-- QUESTIONS TO ANSWER --
1. Answer these questions using the article on the U23 time trial:
(a) With which team has Lennard Kamna signed for next year?
(b) For which team has Mathis raced over the past four years?
(c) What average speed did Mathis record on the course?
2. Resume the article on the U23 time trial, starting after its final sentence.

-- EXERCISE TEXT --
World Championships: Mathis leads German dominance in U23 time trial

Three German riders in top four in Doha

There was little surprise about the nationality of the newly-crowned world champion, but Marco Mathis was, by some distance, the least heralded of the trio of German riders who placed in the top four of the under-23 time trial at the UCI Road World Championships in Doha on Monday afternoon.

The proof, in this instance, was in the contracts. Maximilian Schachmann, who repeated his silver medal from Richmond a year ago, will ride for Etixx-QuickStep in 2017. Fourth-placed Lennard Kamna, bronze in Richmond and junior world champion in Ponferrada, has already signed with Sunweb-Giant next year.

By contrast, Mathis, who has raced for Continental outfit Rad-Net Rose Team for the past four years, has no contract for next season. A rainbow jersey, however surprising, changes his negotiating hand considerably.

"I have no contract for next year, but any WorldTour team is a dream for me. I have had no talks with other teams, so we must see," Mathis said. "I'm very surprised about this victory but I'm very happy. The weather was crazy, crazy hot, but it was a nice race and nice course here in Qatar so I'm very pleased."

Mathis' race almost came undone when he narrowly avoided being side-swiped by an ambulance during his effort, and in the confusion that followed, he even briefly found himself riding in the slipstream of a leading car until a semblance of order was restored.

Speaking to reporters about the incident after the race, Mathis felt that he had gained no advantage, but seemed unaware of how perilously close he had come to a serious accident. "I took the risk and kept going, and the ambulance pulled over," he said. 

At the end of yet another season beset by concerns over rider safety in the peloton, it defies belief that such a situation could arise in the UCI's flagship event, particularly in an individual time trial on closed roads. 

Third man

Mathis' status as Germany's third man on Monday was confirmed by his early start time. The 22-year-old was the second rider to leave the start house, and he had the seeming misfortune of riding on the 28.9-kilometre course when the sun was at its highest. He made light of the conditions to clock an average speed of 50.799kph, and then settled in for a four-hour stint in the hot seat.

-- Stored data entries --
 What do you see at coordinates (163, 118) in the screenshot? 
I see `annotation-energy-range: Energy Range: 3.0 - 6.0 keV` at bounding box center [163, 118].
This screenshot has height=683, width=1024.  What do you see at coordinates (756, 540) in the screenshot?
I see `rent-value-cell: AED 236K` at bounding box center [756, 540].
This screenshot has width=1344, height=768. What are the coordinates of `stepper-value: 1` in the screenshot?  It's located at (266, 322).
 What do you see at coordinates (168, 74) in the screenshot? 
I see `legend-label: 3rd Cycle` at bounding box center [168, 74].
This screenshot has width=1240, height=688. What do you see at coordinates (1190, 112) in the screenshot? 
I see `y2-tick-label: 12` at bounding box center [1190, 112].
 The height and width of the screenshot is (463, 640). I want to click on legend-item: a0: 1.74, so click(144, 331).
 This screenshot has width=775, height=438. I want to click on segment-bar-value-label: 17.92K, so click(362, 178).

-- YOUR WRITTEN ANSWERS --
1.
(a) Sunweb-Giant
(b) Rad-Net Rose Team
(c) 50.799kph

2.
Schachmann joined Mathis in the enclosure midway through the afternoon, though both men surely anticipated that they would be overtaken by the final starters, which included riders of the calibre of pursuit world champion Filippo Ganna (Italy), reigning under-23 world time trial champion Mads Wurtz Schmidt (Denmark), and their fellow countryman Kamna. 

"I expected better conditions for the last riders, because you feel that the temperatures were 2 to 3 degrees less whereas we were riding at around body temperature, so I expected it would be much, much worse for us," Schachmann admitted afterwards. "I was surprised about the finish in the end because six riders from the top ten finishers started early. I expected the opposite, to be honest."

Any disappointment Schachmann felt at being beaten into second place for the second successive year was worn lightly, as he ruffled Mathis' carefully coiffed hair in celebration once the German victory was confirmed. He was the only other rider to average more than 50kph and he made up ground on Mathis in the final kilometres, but he was still some 18 seconds short of the winning time by the finish.

"It's hard to say if it's more disappointing than last year. I didn't win, of course, but if you're going to be beaten, it's best to be beaten by a teammate, so I'm happy," Schachmann said.

Kamna was the only one of the late starters to threaten the podium places, but he fell just short of ensuring a clean sweep of the podium for Germany, coming home 42 seconds behind Mathis, but only five seconds down on bronze medallist Miles Scotson (Australia).

"I guess we Germans are a time trial nation, we're always good in this discipline. It's hard to answer, I really don't know. We came here with a really, really strong squad and we almost did the best result possible by taking all three medals," Schachmann said.